I've moved from Topogun to the graphite tools and find the workflow MUCH faster, mostly because of the ability to use max's modeling tools in tandem with the retopo tools. and the Extend tool is one I use quite often.
in the comments Jacque said they needed to have specific edgeloops match between the characters, for example the loop for the nasolabial fold needed to be the same on all characters.
But I digress, I havent tried this Wrap tool and looks like it could be just lighyears faster than my current workflow. deffinately will be giving this a shot.
Kind of back to square one of the thought how is this useful lol.
For some situation the conform method in Max is just fine and the method used by R3DS does not provide an advantage.
Are the tools you have used available for the public to purchase or are they all in-house tools? I would love to see more advanced versions of this type of software for sure. It's potential uses are very exciting to me!
I`m sure there are inhouse tools that are better at it with an entire team of TDs and programmers behind it but that doesnt help anyone that isn`t working at that specific company unless they`re willing to share their findings/tools at GDC or something simular.
No, the tools are unfortunately not publicly available, the research however is:
http://people.csail.mit.edu/sumner/research/deftransfer/Sumner2004DTF.pdf
Technology that's 10 years old(the previous work that deformation transfer is based on goes back 13 years!) works extremely well, saves mountains of time, and there is still no out of the box commercial solution available.

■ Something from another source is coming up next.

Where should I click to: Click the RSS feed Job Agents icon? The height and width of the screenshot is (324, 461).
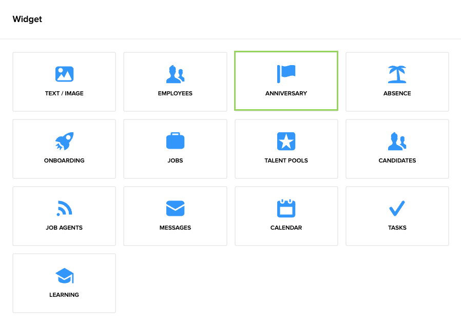point(64,208)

However Houdini has a CHOP node called 'blendpose' that provides a lot of the core functionality; multi-dimensional scattered interpolation and matrix decomposition. Wrapping that node into a digital asset to get the desired results is not a trivial task, but it's better than having to implement everything from scratch.
The tools I used were written by one person who saw some presentations at Siggraph that peaked his interest and imagination. Implementation isn't the Herculean effort that research and discovery is. That isn't to say it wasn't hard work, it was, but it was effort well spent.
So even if production ready tools aren't being shared, the information to make them is. Personally I find that more valuable than a black box tool that you have no idea whats actually going on inside.